We continue to hear about the lack of new jobs during a time when our economy is actually expanding. Most pundits attribute this seeming contradiction to the increased productivity of the labor force. According to the Bureau of Labor Statistics, “Productivity is a measure of economic efficiency which shows how effectively economic inputs are converted into output.”
The problem with using that definition is that most analysts focus on unit labor costs or productivity itself. Again, according to BLS: “Labor productivity is the ratio of the output of goods and services to the labor hours devoted to the production of that output.”
It makes sense that the number of labor hours would decrease as employees become more efficient — either through their own efforts or because their companies have invested in better machinery and/or systems. We would also expect productivity to increase as we decrease the total number of person-hours — and thus people — it takes to complete a task.
But what if we have more employees on staff than we need — primarily because management is too busy with other issues to determine whether all their employees are really necessary to get the job done?
When management does get around to this — and discovers that it doesn't need everyone — people are laid off. Does this mean that they weren't good workers or good employees? No. But it does mean that management was not paying close enough attention.
During the 1990s, companies grew faster than ever before, which meant they needed more workers. With the demand for labor so strong, businesses were willing to offer significantly higher wage packages.
Some industries were better able to finance these increased wage packages than others, and workers migrated to them willingly. However, most people that went to work for start-up companies had no clue about the probable success or failure of their employer. But times were good, so they asked no questions.
At the same time, the strong economy enticed many families to increase their standard of living. The increase in two-income households also created more purchasing power, fueling the demand for goods. Spending patterns suggested that people had simply decided the laws governing economic cycles had been repealed.
The adjustment process we've been going through to wean us from the luxury of excess labor and wasting time on non-essential activities is not over yet. We've got to think of it as a healthy pruning that must be done periodically.

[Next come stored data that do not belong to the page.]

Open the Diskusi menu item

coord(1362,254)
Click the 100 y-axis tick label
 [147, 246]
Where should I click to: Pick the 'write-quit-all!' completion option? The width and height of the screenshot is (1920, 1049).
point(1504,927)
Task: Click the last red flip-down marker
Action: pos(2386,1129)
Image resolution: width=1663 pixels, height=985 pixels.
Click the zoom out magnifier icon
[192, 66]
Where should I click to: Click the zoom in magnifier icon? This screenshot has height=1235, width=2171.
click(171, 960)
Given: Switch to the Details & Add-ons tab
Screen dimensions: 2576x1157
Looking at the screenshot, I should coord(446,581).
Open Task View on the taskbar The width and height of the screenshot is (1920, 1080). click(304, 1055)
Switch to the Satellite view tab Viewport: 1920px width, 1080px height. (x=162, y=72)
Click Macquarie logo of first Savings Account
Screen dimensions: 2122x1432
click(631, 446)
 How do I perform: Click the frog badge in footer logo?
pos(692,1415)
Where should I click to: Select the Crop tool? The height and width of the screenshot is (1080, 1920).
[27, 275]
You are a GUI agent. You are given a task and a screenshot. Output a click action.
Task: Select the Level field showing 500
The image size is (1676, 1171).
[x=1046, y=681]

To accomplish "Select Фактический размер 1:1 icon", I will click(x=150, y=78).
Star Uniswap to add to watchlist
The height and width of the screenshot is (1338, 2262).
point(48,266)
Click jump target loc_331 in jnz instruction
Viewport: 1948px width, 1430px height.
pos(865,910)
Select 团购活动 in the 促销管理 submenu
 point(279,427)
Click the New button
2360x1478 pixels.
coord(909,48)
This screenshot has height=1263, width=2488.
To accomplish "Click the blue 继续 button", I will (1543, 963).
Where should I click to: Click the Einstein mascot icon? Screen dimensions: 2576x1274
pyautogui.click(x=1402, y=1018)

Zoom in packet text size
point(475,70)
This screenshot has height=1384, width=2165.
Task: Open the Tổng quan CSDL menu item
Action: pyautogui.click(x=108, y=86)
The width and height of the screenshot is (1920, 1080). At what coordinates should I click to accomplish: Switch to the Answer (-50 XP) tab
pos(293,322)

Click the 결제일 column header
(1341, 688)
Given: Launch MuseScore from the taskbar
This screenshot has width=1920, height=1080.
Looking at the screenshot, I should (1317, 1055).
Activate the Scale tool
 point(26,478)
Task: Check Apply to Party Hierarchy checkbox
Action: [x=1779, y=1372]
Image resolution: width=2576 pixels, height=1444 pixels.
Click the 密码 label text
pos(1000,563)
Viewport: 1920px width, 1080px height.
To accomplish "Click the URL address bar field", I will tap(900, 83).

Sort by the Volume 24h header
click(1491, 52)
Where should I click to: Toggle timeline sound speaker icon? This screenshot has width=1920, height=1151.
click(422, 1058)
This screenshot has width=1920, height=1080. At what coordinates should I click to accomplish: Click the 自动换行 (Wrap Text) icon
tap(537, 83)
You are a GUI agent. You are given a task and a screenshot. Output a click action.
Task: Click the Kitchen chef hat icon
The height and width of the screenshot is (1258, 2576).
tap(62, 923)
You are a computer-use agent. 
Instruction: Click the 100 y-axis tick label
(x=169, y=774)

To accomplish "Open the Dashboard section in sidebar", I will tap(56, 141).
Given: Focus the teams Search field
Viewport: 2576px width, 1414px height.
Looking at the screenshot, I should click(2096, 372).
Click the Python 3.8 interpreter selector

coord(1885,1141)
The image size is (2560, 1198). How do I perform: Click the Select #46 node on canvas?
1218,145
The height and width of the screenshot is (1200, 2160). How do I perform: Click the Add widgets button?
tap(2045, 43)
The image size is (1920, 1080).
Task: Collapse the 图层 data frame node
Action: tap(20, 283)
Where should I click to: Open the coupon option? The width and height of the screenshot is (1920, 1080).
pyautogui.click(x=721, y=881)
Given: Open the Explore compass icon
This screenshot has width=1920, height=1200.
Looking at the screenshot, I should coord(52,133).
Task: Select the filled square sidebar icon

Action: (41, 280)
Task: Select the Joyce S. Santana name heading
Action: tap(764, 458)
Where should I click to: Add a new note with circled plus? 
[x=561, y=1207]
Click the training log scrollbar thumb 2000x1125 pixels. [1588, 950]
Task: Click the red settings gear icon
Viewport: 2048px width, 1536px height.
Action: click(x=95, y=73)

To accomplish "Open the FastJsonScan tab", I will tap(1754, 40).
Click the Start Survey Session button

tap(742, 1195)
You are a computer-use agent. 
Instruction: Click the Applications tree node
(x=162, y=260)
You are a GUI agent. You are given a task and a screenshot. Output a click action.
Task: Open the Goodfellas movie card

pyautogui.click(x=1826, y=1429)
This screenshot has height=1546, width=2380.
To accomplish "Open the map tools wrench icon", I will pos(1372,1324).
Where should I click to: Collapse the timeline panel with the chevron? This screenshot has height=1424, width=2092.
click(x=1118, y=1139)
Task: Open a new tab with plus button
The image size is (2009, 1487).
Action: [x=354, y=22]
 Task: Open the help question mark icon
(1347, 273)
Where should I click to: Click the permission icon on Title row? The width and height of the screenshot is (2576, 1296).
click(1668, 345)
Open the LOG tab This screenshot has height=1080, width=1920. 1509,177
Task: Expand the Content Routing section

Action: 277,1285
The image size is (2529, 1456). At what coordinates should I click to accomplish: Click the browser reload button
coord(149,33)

This time, however, more people will remain unemployed because they don't have the skills for the jobs that are being created, and the work force itself is larger.
Trucking should see continued growth in demand for its services throughout the next several quarters. The restrained level of investment by businesses during the past two years can't continue; equipment must be replaced and systems upgraded. Two factors should also contribute to growth in the demand for consumer goods: the employment level is reasonably stable, and real wages increased during the past year. A decrease in unemployment, which could begin in September, will add to overall demand level.
Consequently, for the next several months freight traffic should increase at a rate that will sustain current levels of equipment use at levels of productivity that should be profitable.
A major problem facing fleets will be the need to replace equipment during 2004, since they postponed doing so in late 2002 and 2003. Unfortunately, the need for capital will come during a time of rising interest rates, as well as rising prices for vehicles.